News  ·  08 | 08 | 2020

Cyril Schäublin and the Struggle against Time

A watchmaking factory in the past informs our present

Locarno marked the beginning for you, not just with the screening of your debut film Dene wos guet geit (2017), but also because you attended the Locarno Filmmakers Academy in 2013. How important was that experience?
The “Filmmakers Academy” was a funny and inspiring time, meeting a bunch of really interesting people which I am still in contact with. I remember one of the lecturers, Pedro Costa, advised us that all world sales were sharks, one of my favorite quotes ever. Or Abel Ferrara who told us about the time when he first saw a Pasolini film in a cinema in New York, and that after the film was over, the sky had collapsed and a storm was raging over New York, according to Abel Ferrara due to the Pasolini film. Since I heard him saying that I always wonder what weather it will be after watching a film in a movie theatre, and the possible connections between meteorology and cinema. So obviously, the entire “Academy” experience must have had somehow an impact on me. 

Now, with Unruhe, you tackle the subject of time via a watchmaking factory at the turn of the century. Is it a story about the past that also deals with the present?
​​​​​​​It’s impossible to make a historical film which does not in some way also reflect the present. The time where the film will take place can be seen as a crucial time for our present. It’s the beginning of the national states and the early architecture of industrial capitalism, defining how we understand and organize work, time and money until today.

Given the period setting, the film requires extensive visual work and several extras. After all the preparation, how rough was it to put the project on hold?
It was somehow trickier than I thought. Especially finding the right moment to put the script “on hold” until we will pick it up again next year to start pre-production again, which due to the period setting is kind of challenging. 

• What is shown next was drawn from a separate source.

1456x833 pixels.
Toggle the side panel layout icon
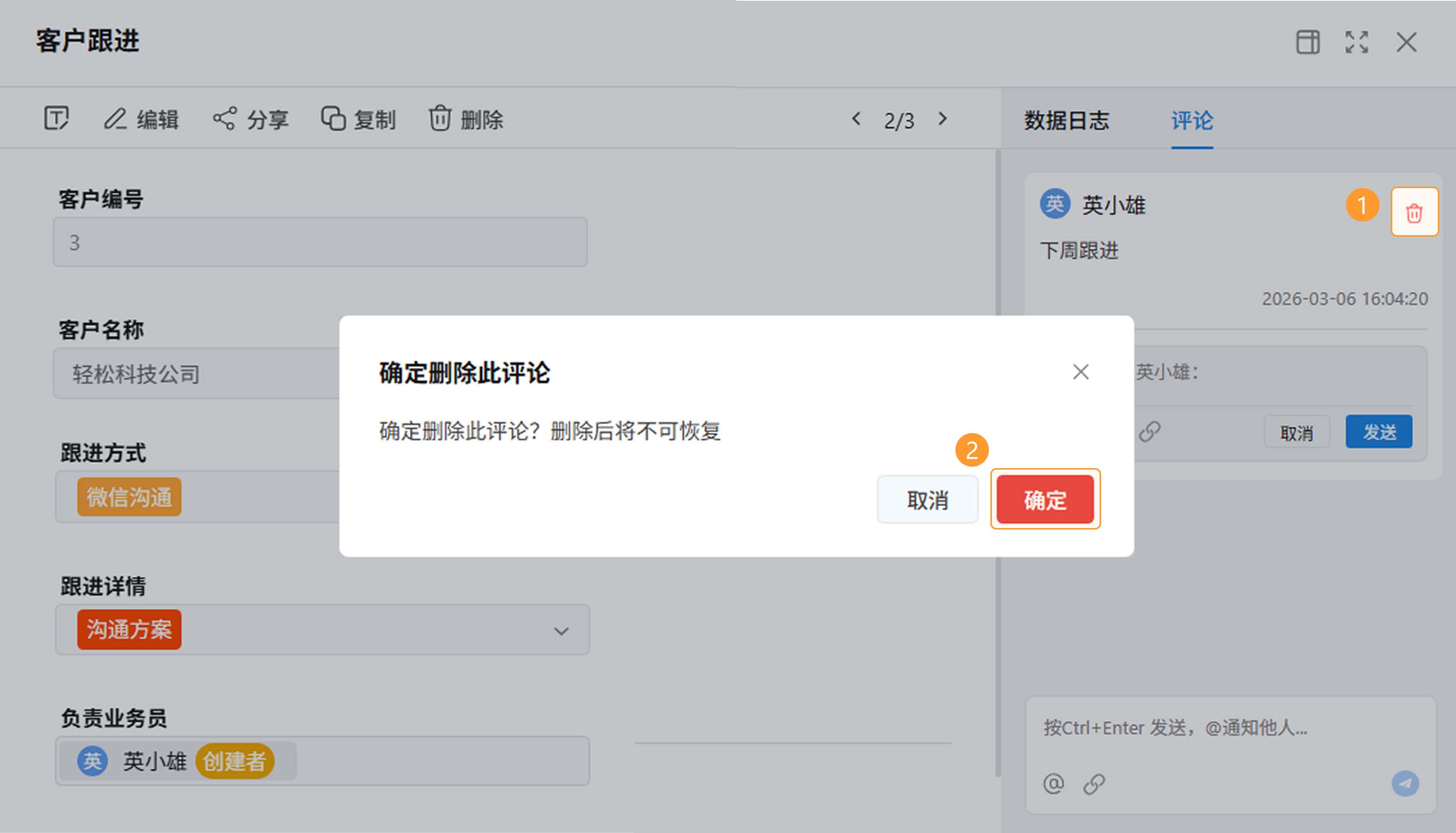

You’re part of a new generation of Swiss filmmakers with worldwide experiences. How important is it for Swiss cinema to maintain strong connections with the outside world?
​​​​​​​I think everybody in this world, doesn’t matter where one is from, should maintain connections outside one’s own language, understanding and code systems. “Proletarier aller Länder vereinigt Euch” - “Workers of the world, unite!” - old one but true! 

A question we ask everyone: how do you think cinema and filmmaking will change after the pandemic?
​​​​​​​I think until this pandemic, it was a thin line between physical and virtual aspects of filmmaking and cinema. After the pandemic the distinction between the two will be sharpened.